Michael L Torrie said:
Giving you the benefit of the doubt here, despite the fact that Stefan
Behnel has state this over and over again and you just haven't listened.
Speaking of over and over again ...
xml.sax's use of parseString() is exactly correct. xml.sax should
*never* parse python unicode strings as by definition XML must be
encoded as a *byte stream*, which is what a python string is.
I don't care about the definition of XML at this point of the
program.
http://docs.python.org/lib/module-xml.sax.html calls
parseString() a convenience function.
This is Python. Python has a class named unicode. Its literals
look like strings. The base class is basestring.
xml.sax belongs to Python. Batteries included. parseString() is
in Python.
It's not parseString() that tells me something is wrong with the
parameter. It's cStringIO, which is used on platforms where it is
available. On other platforms no exceptions are thrown, because
then StringIO is used, which behaves in Python 2.4 and Python 2.5
the same, regarding unicode strings.
Other libraries like LXML (not included) parse unicode strings.
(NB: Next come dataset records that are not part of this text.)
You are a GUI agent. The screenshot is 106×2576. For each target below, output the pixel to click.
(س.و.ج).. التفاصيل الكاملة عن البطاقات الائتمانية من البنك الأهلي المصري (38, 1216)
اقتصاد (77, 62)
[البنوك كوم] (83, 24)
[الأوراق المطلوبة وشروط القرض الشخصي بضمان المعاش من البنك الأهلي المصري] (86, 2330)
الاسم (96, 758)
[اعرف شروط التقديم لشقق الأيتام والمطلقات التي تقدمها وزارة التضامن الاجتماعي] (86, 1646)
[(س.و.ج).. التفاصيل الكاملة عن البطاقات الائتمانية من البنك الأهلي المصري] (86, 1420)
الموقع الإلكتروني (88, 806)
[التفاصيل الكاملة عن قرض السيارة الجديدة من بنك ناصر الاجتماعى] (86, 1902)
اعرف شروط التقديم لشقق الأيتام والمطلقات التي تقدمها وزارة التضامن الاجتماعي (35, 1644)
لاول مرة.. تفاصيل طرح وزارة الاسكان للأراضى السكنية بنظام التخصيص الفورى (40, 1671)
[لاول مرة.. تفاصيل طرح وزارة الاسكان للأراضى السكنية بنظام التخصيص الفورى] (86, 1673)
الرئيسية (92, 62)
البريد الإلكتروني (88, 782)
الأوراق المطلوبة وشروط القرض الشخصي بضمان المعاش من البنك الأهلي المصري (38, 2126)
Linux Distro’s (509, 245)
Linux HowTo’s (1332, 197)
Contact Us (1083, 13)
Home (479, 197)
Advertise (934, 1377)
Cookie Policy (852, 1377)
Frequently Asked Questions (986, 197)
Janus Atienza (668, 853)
And these are two additional lines in my code now:
if isinstance(string, unicode):
string = string.encode("utf-8")
A python /unicode/ string could be held internally in any number of
ways, 2, 3, 4, or even 8 bytes per character if the implementation
demanded it (a bit contrived, I admit). Since the xml parser is only
ever intended to parse *XML*, why should it ever know what to do with
python unicode strings, which could be stored any number of ways, making
byte-parsing impossible.
xml.sax is no external parser. The program doesn't have to
communicate with the outside world at this point of execution.
The Python programm calls a Python function of a Python class and
passes a Python unicode string as parameter.
XML parsers only have to support few encodings. But nobody has
something against it when they support more than that.
A Python convenience function isn't broken when it allows Python
unicode strings.
The behavior of cStringIO (the original topic of this thread) is
correct and documented. parseString() uses the old idiom where
cStringIO is imported as StringIO, when available. Despite the
fact that they behave differently.
In my personal opinion: If parseString() shouldn't support
unicode strings, then it should check for it and throw a
meaningful exception.
At the moment the code just looks as if someone has overlooked
the fact that unicode strings (with non-ascii characters in it)
cause a problem. Missing test?
So your code is faulty in its assumptions, not xml.sax.
As I said in the conclusion, a few messages before: Undocumented,
implementation dependent behavior.
Or maybe just a bug, considering the following on
http://docs.python.org/lib/module-xml.sax.html
A typical SAX application uses three kinds of objects:
readers, handlers and input sources. ``Reader'' in this
context is another term for parser, i.e. some piece of
code that reads the bytes or characters from the input
source, and produces a sequence of events.
Bytes _or_ characters.